Psychoactive drugs act by mimicking natural transmitters, or blocking them, or in some other way interfering with them or boosting their levels. As knowledge of neuro­transmitters accumulates, scientists are able to synthesize more substances with psychoactive effects.

Synthetic analogs of natural drugs are sometimes called designer drugs. Many drug experts dislike that label because it glamorizes drug taking.

Whatever they are called, the synthetic analogs pose a problem. Their chemistry is complex, and there is no way to know exactly what ingredients are in a drug purchased on the street. The dosage is unknown, and the effects can be different from natural drugs.

What is a big problem with synthetic drugs purchased "on the street"?

In one of the earliest cases involving synthetic drugs, a 23-year-old chemistry graduate student tried to synthesize Demerol. Demerol is a synthetic opioid: a chemical with effects similar to heroin.

The student made a slight error and produced a batch containing a by­product called MPTP. This chemical proved to destroy dopaminergic areas in a brain region called the substantia nigra.

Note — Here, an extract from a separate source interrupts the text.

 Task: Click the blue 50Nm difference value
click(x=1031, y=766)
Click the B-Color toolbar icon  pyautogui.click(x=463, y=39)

The young chemist arrived at the hospital "mute, unable to move or swallow, and he had a tremor. His symptoms subsided when he was given L-Dopa" (Kolata, 1983). The young man had accidentally given himself Parkinson's disease.

His reaction led to a breakthrough for Parkinson's disease research because it pinpointed the brain area involved. Unfortunately, it left the young man (and a number of other drug users who tried similar substances) with a permanent disability.

How did MPTP lead to a breakthrough in Parkinson's disease research?

Many synthetic opioids exist. The list includes Demerol, Fentanyl, Dilaudid, Methadone, Buprenor­phine, and oxycodone, the chemical in Oxycontin.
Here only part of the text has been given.